§ **Exercise brief**:
Please copy each line in the records below that contains the string "agent".

──────── Source records ────────

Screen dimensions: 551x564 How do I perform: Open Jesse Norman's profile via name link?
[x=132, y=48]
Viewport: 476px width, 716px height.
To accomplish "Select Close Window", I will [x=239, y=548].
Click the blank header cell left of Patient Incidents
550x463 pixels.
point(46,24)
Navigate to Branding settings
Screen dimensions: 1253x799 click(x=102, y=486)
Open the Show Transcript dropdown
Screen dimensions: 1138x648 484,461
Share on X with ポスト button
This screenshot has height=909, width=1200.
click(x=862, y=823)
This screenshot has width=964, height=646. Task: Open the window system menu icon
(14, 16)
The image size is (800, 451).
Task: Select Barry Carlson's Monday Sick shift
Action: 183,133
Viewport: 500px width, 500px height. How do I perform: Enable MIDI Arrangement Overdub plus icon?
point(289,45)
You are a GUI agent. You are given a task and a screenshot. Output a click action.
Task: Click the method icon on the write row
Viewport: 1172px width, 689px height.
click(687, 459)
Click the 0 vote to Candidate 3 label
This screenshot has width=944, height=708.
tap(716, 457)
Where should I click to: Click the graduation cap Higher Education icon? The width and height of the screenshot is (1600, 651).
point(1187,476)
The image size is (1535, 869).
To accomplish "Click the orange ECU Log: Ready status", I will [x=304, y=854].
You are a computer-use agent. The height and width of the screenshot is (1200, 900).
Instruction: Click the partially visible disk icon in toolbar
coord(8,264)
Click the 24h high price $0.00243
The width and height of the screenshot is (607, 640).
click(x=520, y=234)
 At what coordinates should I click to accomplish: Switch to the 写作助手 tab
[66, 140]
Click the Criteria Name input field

────────

§ **Output below**:
You are a GUI agent. You are given a task and a screenshot. Output a click action.
You are a computer-use agent. The height and width of the screenshot is (1200, 900).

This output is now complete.